Tuesday, July 12, 2011

Path in life

I think I know what direction I want to go in now. I've come to the realization that by staying here on this earth means that I'm going to be needing government benefits. This has been a long journey and something that I truly know that I have to do to ensure my survival, but I do it reluctantly. I figure that can make the best of it though, maybe things will turn out for the best.

I'm on a journey now of many paths. My spirituality is most important to me now, but it is hard to focus. I think that it will take time and patients, it's not something you can do overnight. My spiritual thoughts are that I must serve my fellow man. It seems that being in the service of others is the most important thing ever, I think because it creates humility and compassion. I know I have a lot of talent, so I am going to make sure that I best use my time to make an impact through teaching or other means that are positive.

I've found that I'm still in the material world, until I can break those bands I can't truly evolve. The fact that I still want nice things seems almost idealistic because of the manner that I want them. Objects should serve a purpose and are tools for various reasons. When indulgence kicks in, the way of the spirit is lost.

I've come to understand the purpose for life is evolution. When you realize that you have a spirit, you must ask yourself a question, what is my purpose? When you think of the flesh, consider it a spiritual suit. I've found that the purpose is to learn, love, and use your inner spirit to better guide you through the learning challenges of life. I think once one has lost touch with their spirit, they lose touch with reality and anarchy ensues. I think that we as a society have forgotten the spiritual aspect of life, I'm not talking about religions. If you believe the human being has a soul or spirit, shouldn't you connect with it since it seems to be your purpose of being here?

My other path in life is education. I believe that education is paramount to the survival of the species. If you learn about the environment around you, you learn the forces that dictate your daily decision making process. Unfortunately, I've chosen the path of least followers in studying money, politics, religion, and history.
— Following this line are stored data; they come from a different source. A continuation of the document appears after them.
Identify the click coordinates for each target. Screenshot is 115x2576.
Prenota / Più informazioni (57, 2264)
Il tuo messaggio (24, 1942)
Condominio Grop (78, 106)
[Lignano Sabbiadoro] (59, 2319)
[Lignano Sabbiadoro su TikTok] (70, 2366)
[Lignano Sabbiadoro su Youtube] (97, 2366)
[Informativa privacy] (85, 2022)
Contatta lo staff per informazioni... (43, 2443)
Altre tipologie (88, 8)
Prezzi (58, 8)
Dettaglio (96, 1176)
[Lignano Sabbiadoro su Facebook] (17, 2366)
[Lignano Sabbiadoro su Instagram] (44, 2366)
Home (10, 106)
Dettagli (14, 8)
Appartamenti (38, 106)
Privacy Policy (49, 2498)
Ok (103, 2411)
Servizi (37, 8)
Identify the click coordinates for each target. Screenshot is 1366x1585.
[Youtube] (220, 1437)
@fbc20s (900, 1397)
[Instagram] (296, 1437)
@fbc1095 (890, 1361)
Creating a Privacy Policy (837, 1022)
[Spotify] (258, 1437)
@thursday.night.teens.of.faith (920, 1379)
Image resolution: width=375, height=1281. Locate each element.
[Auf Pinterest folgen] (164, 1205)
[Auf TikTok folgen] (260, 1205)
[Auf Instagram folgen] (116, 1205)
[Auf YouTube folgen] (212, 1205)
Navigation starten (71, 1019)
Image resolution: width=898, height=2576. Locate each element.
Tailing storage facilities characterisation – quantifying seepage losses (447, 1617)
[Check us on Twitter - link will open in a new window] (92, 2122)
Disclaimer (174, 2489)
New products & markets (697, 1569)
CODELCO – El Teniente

I understand why so few people really get into the deep history that has unfolded in our society throughout the years.

I think I'm at the point in my life where it is time that I passed on the education that I've learned. I've learned so many years of history in just a few short years, there's still more to learn. Compared to the average guy though, I'm leaps and bounds past a lot. I've gotten the privilege to see the last 1,000 years of history in an unbiased manner, which I feel makes me very lucky. It's time that I pass on the great joy of the things I've learned in life, not just the taboo subjects, but everything I've learned. Although I have a lot to learn, I can still pass on what I know as well.

Then there's the emotional path, this one is the hardest of them all. I have emotions up and down, some of them good and others bad. This path for me is about changing behaviour that is based upon emotion. I see myself destroying my friendships and relationships around me because emotional behavior learned during my childhood. I hope that I can pass onto my son the same understanding so that he may have more success than me.

I have many other avenues within myself that I want to take the time to focus on, hopefully they'll bring recovery and productivity. I think service and education are hand in hand going to change my life. I also have to balance this with productivity because I still have a son to support. It may be hard at first, but I know that if I'm determined to do this, I can. I first hope to serve in government as a volunteer to an official, then I'd like to be in service to the private sector that are doing positive things within the community. I think all of my dreams could be realized if my intent is pure.